First, we should say loudly and repeatedly how great the vaccines are and how much good they can accomplish. (Dolly Parton and Bill Gates—an odd couple!—are doing this better than many public health professionals.) Recognizing these truths doesn’t preclude ongoing risk mitigation while vaccine distribution is underway, and this positive slant will help overcome some people’s vaccine hesitancy.
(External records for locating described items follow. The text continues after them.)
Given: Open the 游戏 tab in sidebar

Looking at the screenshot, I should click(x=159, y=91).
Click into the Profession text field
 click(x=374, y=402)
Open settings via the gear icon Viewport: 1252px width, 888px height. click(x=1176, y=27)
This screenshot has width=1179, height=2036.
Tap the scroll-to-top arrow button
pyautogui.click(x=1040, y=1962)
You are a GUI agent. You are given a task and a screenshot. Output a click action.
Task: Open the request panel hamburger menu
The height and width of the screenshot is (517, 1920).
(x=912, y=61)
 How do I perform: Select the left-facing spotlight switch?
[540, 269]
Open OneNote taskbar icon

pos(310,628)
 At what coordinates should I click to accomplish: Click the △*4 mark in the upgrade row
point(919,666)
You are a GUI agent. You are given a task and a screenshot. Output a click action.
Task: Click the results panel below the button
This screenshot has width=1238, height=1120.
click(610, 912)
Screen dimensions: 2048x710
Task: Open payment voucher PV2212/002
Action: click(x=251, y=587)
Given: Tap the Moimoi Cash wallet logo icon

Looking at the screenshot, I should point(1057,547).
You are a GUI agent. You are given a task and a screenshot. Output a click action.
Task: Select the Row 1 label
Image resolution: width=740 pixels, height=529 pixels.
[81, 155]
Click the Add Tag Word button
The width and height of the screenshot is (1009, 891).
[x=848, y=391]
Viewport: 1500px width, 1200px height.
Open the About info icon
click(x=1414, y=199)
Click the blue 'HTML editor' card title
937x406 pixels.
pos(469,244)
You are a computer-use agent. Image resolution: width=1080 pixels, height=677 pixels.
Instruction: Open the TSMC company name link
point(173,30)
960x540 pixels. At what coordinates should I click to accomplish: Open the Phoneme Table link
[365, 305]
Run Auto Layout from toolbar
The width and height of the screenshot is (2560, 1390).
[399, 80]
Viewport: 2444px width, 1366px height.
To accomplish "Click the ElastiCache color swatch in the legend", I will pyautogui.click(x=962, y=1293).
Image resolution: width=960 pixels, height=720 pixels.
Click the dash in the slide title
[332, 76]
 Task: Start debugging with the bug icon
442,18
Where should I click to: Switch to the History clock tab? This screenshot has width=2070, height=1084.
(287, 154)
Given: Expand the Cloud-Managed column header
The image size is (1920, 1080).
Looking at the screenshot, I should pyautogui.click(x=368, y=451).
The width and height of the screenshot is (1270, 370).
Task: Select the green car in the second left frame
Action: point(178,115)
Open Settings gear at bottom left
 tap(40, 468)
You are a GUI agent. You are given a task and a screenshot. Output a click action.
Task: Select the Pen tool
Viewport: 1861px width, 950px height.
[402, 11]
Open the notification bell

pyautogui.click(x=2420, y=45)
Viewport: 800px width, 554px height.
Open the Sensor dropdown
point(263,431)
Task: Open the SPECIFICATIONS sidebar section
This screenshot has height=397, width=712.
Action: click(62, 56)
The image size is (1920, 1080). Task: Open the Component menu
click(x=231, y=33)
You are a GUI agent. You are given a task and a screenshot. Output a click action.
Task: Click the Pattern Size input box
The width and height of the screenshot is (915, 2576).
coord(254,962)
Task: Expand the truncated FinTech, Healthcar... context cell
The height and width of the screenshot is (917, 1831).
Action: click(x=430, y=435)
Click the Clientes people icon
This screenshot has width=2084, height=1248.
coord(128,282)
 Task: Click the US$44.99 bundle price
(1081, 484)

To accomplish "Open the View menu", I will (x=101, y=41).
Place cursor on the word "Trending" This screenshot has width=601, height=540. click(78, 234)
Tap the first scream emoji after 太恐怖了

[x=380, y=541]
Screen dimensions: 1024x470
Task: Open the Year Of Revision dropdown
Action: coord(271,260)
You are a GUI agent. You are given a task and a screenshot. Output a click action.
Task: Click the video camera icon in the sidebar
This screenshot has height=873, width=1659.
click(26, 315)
Next, we should increasingly distinguish between public and private social interactions (and, to the agency’s credit, the forthcoming CDC guidance moves in this direction). In private gatherings among a known group of people, there’s no reason for vaccinated people to be masked, distanced, or—as some scientists in the U.K. absurdly advised—refusing to hug their kids. After vaccination, we can hang out with friends, family, and maybe even coworkers, depending on workplace format, without the precautions we continue to take among strangers.
Meanwhile, in public, indoor spaces where we interact with people we don’t know, it makes sense to keep the masks and distancing going, including for the vaccinated, until vaccine distribution is complete. That’s not because vaccinated people still spread the disease in any significant way. It’s because other people in the grocery store have no way of knowing who’s vaccinated and who’s merely irresponsible. Dropping masks early would for that reason create unnecessary fear and chaos.